3 GILLILAND v. LILL, et al. Decision of the Court

care, custody, and companionship of M.G. Lill moved to dismiss based on qualified immunity and the statute of limitations. The trial court ruled that Lill was entitled to qualified immunity because a case manager in this situation would not reasonably know that his or her conduct violated a parent’s constitutional right while the parent’s child was in the State’s custody. Gilliland timely appealed.

DISCUSSION

¶9 Gilliland argues that Lill did not have qualified immunity and therefore the trial court erred by dismissing the amended complaint. Gilliland contends that she had a fundamental constitutional right to a continued relationship with her child and that Lill’s conduct violated that right. We review the trial court’s grant of qualified immunity in a § 1983 claim de novo. See Ochser v. Funk, 228 Ariz. 365, 369 ¶ 11 (2011). Because the alleged unlawfulness of Lill’s conduct was not clearly established at the time of the challenged conduct, the trial court correctly found that Lill had qualified immunity.

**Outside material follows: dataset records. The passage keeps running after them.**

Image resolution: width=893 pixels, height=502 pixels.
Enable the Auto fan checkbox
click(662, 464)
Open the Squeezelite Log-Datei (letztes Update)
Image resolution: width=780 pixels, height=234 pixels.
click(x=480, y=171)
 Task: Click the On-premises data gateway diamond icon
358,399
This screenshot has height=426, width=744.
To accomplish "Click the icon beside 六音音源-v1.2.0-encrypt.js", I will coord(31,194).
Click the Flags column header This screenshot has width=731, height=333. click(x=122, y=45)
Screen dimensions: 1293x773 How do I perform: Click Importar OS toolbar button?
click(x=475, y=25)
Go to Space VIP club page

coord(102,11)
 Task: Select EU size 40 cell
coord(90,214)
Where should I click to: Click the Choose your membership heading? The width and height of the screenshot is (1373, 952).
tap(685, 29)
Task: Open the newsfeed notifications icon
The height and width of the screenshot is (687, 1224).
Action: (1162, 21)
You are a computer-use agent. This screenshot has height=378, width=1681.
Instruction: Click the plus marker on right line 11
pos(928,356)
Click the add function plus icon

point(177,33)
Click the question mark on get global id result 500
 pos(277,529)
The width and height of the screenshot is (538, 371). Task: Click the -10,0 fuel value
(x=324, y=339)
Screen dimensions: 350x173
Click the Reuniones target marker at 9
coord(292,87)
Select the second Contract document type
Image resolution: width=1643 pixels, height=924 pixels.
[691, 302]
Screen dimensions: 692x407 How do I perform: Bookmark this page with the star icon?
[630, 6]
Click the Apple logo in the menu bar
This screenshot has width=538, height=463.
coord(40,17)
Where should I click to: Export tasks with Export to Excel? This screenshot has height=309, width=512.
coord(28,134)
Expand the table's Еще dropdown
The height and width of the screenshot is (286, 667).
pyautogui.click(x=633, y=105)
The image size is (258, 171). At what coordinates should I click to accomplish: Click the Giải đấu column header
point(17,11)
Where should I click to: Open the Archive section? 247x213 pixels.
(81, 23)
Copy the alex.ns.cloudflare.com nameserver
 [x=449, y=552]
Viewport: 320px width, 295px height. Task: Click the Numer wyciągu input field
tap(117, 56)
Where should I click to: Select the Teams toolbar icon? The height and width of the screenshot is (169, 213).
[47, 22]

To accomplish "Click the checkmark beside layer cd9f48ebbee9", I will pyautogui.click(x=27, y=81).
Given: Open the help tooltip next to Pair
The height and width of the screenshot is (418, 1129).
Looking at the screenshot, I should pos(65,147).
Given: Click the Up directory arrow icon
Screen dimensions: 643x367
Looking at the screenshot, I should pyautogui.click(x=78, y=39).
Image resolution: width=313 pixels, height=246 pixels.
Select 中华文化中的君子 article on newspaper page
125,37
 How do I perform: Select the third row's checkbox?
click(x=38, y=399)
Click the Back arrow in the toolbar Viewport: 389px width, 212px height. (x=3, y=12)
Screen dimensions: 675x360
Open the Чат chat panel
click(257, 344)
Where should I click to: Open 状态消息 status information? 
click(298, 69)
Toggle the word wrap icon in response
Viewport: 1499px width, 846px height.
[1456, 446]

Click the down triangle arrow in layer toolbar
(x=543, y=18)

¶10 Federal law governs whether a government official has qualified immunity from a § 1983 claim. Id. at ¶ 12. “The doctrine shields federal and state officials from money damages unless a plaintiff pleads facts showing (1) that the official violated a statutory or constitutional right, and (2) that the right was clearly established at the time of the challenged conduct.” Id. Reviewing courts have discretion to decide which of the two prongs to consider first and need not address both prongs if either prong is satisfied. Ashcroft v. al-Kidd, 563 U.S. 731, 735 (2011). Additionally, “[c]ourts should think carefully before expending scarce judicial resources to resolve difficult and novel questions of constitutional or statutory interpretation that will have no effect on the outcome of the case.” Id.

¶11 A government official’s conduct violates clearly established law when, at the time of the challenged conduct, “[t]he contours of [a] right [are] sufficiently clear” that every “reasonable official would have understood that what he is doing violates that right.” Id. at 741.